By Moses Omoregieva
The Inspector- General of Police, Mr Ibrahim Idris, says the force will establish special tracking units in Lagos and Port-Harcourt to check kidnapping and other crimes.
Idris made this known when he was interacting with civil society groups and crime reporters in Lagos on Friday.
He noted that kidnapping was becoming more serious than other crimes in the country.
The IG said that the tracking machine established in Abuja had helped to resolve about 90 per cent cases of kidnapping with victims rescued and suspects arrested.
”Already, tracking machines have been deployed to states and will start functioning in few weeks time, so as to reduce pressure on those in Abuja.
”This will enhance the police anti-kidnapping drive.
”The machine in Port Harcourt, Rivers will cater for the South-South and South East zones, while the one deployed to Lagos would focus on the west,” he said.
The police chief also said that there were plans to reinvigorate the force forensic laboratories, noting however, that funds constraints were hindering its implementation.
Idris urged Nigerians to assist the police in tackling armed crimes, reiterating that the fight against kidnappers was a community fight.
According to him, it is not what the police alone can handle. It has become a community fight and can only be solved with the help of the people.
“When I assumed duty, one of the plans we came up with was to rehabilitate our forensic units. I outlined the challenges of the police and how to handle them.
”The thing is that we have been having funding challenges.
“We are trying to address it in a holistic manner. Very soon, we are going to have National Security Summit. Kidnapping seems to be a community problem.
“Over 90 percent of victims have been rescued. I agree that it is becoming a major challenge. It cuts across the entire country. It has to be addressed in various forms.
“It is not just the police or security agencies. Take for instance where the Turkish School students were kidnapped. That school is situated at the foot of a swamp.
”Despite that parents pay huge amount of money, the school did not invest much in security.

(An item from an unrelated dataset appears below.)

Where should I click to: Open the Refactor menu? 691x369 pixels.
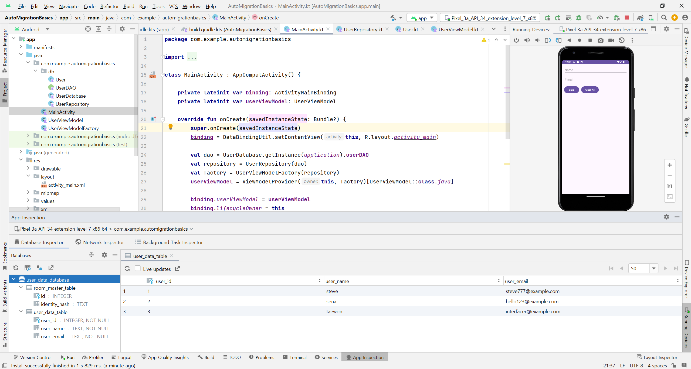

“So, we are going to use the summit to address these issues as well as others like the herdsmen and farmers issues.
”These issues are further dividing us as a nation and we need to solve them.
You cannot have the maximum support of security in an area without the support of the public.
”Everybody has one thing or the other to make our society safe,” Idris said.
He expressed the need for the media and civil society to be advocates of improved funding for the police through the Police Trust Fund.
“The funding of the police is costly. What we are trying to do is to pursue 50 percent of our budgetary requirement from other sources.
”We are also looking for other avenues where we can address the problem of the police.
“At the same time, we are hoping that the National Assembly will pass the bill establishing Police Trust Fund, by so doing, open up other sources for the police to generate money.
”It is already happening in Lagos (Security Trust Fund) and has been working wonderfully.
“We are aware that the Federal Government is financially constrained and so, we do not think it is right to over burden the system by creating other agencies.
”These agencies would require funding and create rivalry. But if more money is available for the police and more people recruited, we can achieve so much more,” he noted.
Idris also stated that there were plans to professionalise the police by establishing specialised schools such as Finance, Marine, among others for training.
He urged civil society organisations to support the police in training its personnel on professional conducts.
The IG expressed satisfaction at the scorecard of the rebranded Special Anti-Robbery Squad (SARS).
“We are working hard to restore the integrity of the police. Earning the confidence of the people is important to us and we can only achieve that by changing the attitude of some of our policemen.